Ilısu Barajı ile 19 Mayıs heyecanını yan yana getiriyor. Arada Kemal Kılıçdaroğlu’na laf atmak eksik değil!.. Vazgeçilmez adeti!..
Geçmiş yıllarda Atatürk ve İsmet Paşa için söylediği "iki ayyaş" sözü şimdilik geride kalıyor.
AKP’nin bir başka ağır topu Bülent Arınç yine benzer ifadelerle, Atatürk’ü ve silah arkadaşlarını anarak, 19 Mayıs’ı "istiklal ve istikbalimizin mihenk taşı" olarak niteliyor.
Erdoğan şu anda birkaç köşede sıkışıyor.
Din... Kendi tekelinde görüyor.
Milliyetçilik... MHP’nin elinden almaya çabalıyor.
Solculuk... Epey ve fazlasıyla uzak, teğet geçmesi bile imkansız, buna rağmen, Nazım’la, 19 Mayıs’la, Atatürk’le o tarafa göz kırpma çabasında.
Kırpıyor da, ne 23 Nisan’da, ne 29 Ekim’de, ne 30 Ağustos törenlerinde kendisini ortada gören pek kimse yok.
Kendisinin ve partisinin kafası o kadar karışık ki... AKP’de ciddi karmaşa yaşanıyor.
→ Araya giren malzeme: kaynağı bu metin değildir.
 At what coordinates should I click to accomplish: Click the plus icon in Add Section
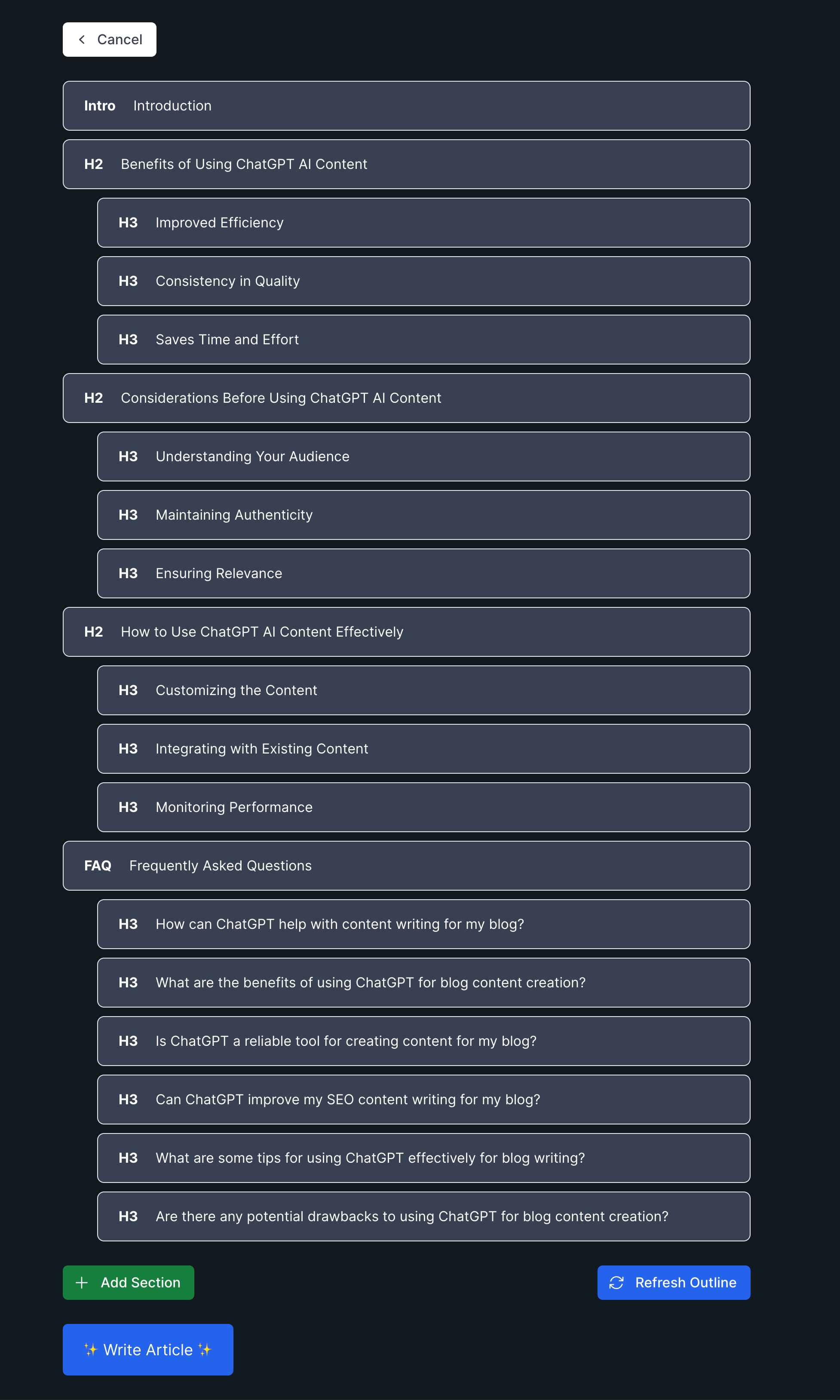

AKP içinde, örnekler ortada, TV’lere çıkan yandaşlara bakın, birinin söylediği, ötekinin söylediğini tutmuyor.
İktidara tutunmak hırsı AKP’yi bir uçtan bir uca savuruyor.
Her ideolojiyi kendi tekeline alma hevesiyle, Erdoğan günün birinde "Lenin Yoldaş" derse, ekmek çarpsın ki, şaşırmam!..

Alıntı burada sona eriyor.